Data for processing:

---*---

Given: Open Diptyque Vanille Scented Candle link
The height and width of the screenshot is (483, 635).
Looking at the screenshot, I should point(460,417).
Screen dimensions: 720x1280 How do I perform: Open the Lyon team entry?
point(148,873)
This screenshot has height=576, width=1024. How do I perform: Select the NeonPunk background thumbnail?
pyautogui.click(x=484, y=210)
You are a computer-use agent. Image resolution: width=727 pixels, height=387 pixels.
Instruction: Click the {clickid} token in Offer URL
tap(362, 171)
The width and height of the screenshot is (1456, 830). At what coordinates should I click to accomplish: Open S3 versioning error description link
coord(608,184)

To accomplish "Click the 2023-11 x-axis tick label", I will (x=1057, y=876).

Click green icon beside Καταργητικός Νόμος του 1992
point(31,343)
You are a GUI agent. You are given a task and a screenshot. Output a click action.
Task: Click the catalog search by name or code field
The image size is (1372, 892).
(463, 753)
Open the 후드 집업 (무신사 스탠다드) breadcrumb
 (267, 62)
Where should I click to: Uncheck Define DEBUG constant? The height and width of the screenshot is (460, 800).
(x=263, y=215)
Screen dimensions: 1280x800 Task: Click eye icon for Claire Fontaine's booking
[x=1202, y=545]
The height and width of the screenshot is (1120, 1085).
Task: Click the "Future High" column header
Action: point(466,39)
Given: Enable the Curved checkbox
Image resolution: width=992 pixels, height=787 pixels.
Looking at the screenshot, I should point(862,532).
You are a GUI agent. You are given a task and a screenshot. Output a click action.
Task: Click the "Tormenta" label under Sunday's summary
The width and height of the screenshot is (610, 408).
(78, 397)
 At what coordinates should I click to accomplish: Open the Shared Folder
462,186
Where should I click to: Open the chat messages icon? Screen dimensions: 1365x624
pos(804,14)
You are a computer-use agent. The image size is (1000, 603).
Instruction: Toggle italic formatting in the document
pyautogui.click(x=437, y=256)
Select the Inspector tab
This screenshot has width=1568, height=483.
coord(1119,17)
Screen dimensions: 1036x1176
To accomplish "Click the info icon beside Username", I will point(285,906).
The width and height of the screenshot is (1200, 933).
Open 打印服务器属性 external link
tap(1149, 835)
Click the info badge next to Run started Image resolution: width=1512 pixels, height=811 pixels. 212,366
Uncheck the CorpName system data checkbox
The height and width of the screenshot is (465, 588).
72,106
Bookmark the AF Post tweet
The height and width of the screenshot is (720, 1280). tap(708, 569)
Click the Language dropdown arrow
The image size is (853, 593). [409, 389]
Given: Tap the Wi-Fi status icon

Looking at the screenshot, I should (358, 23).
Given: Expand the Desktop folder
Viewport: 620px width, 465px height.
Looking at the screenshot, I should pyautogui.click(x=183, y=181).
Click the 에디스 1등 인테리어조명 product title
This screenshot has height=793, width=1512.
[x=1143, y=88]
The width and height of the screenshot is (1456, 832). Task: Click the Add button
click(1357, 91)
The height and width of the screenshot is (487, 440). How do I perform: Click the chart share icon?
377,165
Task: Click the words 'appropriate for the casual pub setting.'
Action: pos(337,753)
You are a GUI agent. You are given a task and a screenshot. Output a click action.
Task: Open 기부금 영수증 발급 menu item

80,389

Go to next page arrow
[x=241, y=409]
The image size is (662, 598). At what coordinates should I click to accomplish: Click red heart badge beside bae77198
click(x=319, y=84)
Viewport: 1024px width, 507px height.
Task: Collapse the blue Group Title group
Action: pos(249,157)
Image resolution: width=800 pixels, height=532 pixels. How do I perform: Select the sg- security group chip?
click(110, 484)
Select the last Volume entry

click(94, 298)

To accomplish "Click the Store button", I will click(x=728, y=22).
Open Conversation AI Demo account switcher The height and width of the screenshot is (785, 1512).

---*---

Task to complete:
Reproduce only the lines starting with the one containing "This screenshot has height=576, width=1024." and going on through the one containing "tap(362, 171)", requests included. Scale every coordinate in the answers by 1.35 and round to whole numbers with halves going up, leaving the numbers in the requests unchanged.

The response:
This screenshot has height=576, width=1024. How do I perform: Select the NeonPunk background thumbnail?
pyautogui.click(x=653, y=284)
You are a computer-use agent. Image resolution: width=727 pixels, height=387 pixels.
Instruction: Click the {clickid} token in Offer URL
tap(489, 231)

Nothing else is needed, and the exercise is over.